Но я знаю и другое. В 1951 году, в разгар сталинизма, когда Боровский утратил веру в коммунистическую систему, которая использовала его, он навестил в родильном доме свою новорожденную дочь, отправился домой, закрыл все окна и открыл газ.
* * *
Правительства приходят и уходят. Институты национальной памяти приходят и уходят, а об их работниках быстро забывают. Но нельзя забывать о том, что лежит в основе морали и эстетики литературы о Холокосте — о реализме писателей‑свидетелей, таких как Зофья Налковская, Михал Гловинский и Тадеуш Боровский. Характерные черты этого реализма: новый календарь и чудовищный новый лексикон, правдоподобность свидетельства, лаконизм, трезвый, сдержанный, неэмоциональный стиль, изобилующий метафорами, и восприимчивость, постоянно сопоставляющая обычное и ужасное.

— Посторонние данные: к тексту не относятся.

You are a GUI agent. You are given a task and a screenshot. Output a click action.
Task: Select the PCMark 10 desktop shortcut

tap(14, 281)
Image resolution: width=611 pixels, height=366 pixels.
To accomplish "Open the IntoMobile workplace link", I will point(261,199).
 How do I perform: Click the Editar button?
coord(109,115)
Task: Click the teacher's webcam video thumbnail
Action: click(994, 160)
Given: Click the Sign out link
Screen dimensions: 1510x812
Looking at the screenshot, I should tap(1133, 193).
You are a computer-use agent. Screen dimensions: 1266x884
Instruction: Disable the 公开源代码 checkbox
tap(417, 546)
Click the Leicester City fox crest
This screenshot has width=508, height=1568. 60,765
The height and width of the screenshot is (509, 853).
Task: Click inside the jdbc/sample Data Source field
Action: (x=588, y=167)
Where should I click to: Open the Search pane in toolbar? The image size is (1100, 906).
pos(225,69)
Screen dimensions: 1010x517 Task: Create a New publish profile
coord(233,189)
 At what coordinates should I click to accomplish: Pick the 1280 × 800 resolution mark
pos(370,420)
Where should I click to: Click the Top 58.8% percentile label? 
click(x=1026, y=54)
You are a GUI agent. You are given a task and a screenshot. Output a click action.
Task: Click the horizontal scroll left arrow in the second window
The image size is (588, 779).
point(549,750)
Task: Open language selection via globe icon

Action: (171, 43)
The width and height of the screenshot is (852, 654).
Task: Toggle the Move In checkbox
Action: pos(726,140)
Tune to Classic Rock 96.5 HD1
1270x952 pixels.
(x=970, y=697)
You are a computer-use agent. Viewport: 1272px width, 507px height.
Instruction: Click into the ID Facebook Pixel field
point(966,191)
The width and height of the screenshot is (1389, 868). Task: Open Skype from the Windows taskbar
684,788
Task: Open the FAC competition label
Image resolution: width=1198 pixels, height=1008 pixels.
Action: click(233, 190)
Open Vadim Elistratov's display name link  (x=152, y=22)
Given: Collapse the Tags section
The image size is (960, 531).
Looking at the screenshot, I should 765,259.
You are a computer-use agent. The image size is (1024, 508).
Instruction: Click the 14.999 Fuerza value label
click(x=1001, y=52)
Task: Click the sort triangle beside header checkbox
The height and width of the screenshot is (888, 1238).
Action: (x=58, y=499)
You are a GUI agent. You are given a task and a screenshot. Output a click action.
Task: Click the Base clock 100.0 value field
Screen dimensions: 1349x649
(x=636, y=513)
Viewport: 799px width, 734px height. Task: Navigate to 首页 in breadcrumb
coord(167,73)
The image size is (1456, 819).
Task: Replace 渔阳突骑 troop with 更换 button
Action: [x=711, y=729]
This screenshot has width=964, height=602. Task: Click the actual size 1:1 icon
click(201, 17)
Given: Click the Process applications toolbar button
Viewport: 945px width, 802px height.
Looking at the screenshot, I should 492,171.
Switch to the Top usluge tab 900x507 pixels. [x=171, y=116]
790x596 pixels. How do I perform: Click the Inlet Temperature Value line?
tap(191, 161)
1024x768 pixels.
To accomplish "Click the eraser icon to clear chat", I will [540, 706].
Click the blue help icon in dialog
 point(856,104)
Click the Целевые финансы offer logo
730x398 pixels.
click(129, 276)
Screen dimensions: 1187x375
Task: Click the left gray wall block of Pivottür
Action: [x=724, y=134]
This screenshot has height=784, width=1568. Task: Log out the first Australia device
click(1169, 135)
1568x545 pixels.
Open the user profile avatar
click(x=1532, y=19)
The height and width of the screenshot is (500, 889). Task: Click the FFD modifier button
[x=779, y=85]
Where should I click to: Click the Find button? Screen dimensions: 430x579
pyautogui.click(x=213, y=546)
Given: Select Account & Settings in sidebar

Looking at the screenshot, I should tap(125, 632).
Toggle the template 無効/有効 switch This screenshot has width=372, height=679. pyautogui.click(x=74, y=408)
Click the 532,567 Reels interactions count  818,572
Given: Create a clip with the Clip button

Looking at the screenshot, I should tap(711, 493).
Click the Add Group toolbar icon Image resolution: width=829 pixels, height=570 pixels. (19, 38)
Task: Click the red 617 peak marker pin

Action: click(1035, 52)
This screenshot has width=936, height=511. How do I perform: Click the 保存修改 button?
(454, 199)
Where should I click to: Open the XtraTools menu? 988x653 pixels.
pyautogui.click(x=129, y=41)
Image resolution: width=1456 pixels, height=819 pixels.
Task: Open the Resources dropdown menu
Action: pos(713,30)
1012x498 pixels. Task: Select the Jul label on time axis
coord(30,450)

Я посоветовал бы польским парламентариям вернуться в школы, освежить в памяти собственных классиков ХХ века и запомнить, каким оружием может стать текст в противостоянии близкому злу. Это звучит странно, но в рассказах Боровского и Налковской работает именно близость рассказчика и информанта. Мы, читатели, подслушиваем совершенно искренний разговор между двумя случайными знакомыми, один из которых смотрит на проблему зла более продуманно, трезво и глобально, чем другой. Перед нами Налковская, автор и рассказчица, которую работа по спасению избавляет от отчаяния, и женщина с кладбища, которая не в состоянии больше ухаживать за могилами мертвых, когда в ушах у нее все еще звучит мягких стук падающих тел. Боровский не оставляет вообще никакого выбора, потому что, если читатель выберет Тадека, бесчувственного рассказчика с циничным налетом опытного члена аушвицкой семьи, он сам станет его моральным сообщником. Задача Гловинского, которую он ставит перед самим собой и перед читателем, — преодолеть каким‑то образом временной раскол. Рассказчик и герой — это один и тот же человек, и из‑за этого разверзается и усложняется гигантская временная пропасть между тогда и сейчас. Мы одновременно чувствуем себя восьмилетним мальчиком, запертым на чердаке на арийской стороне Варшавы, и взрослым человеком, который выжил и теперь ему тяжело поверить в собственную историю.
Я предложил бы, чтобы везде, где есть люди верующие и читающие, они не забывали бы о том, как преломляется в наше время сюжет об Иуде, сюжет об оккупанте, предателе и жертве, сюжет о близости зла и трехчастности обмана и влечения. Такое знание должно принести с собой понимание.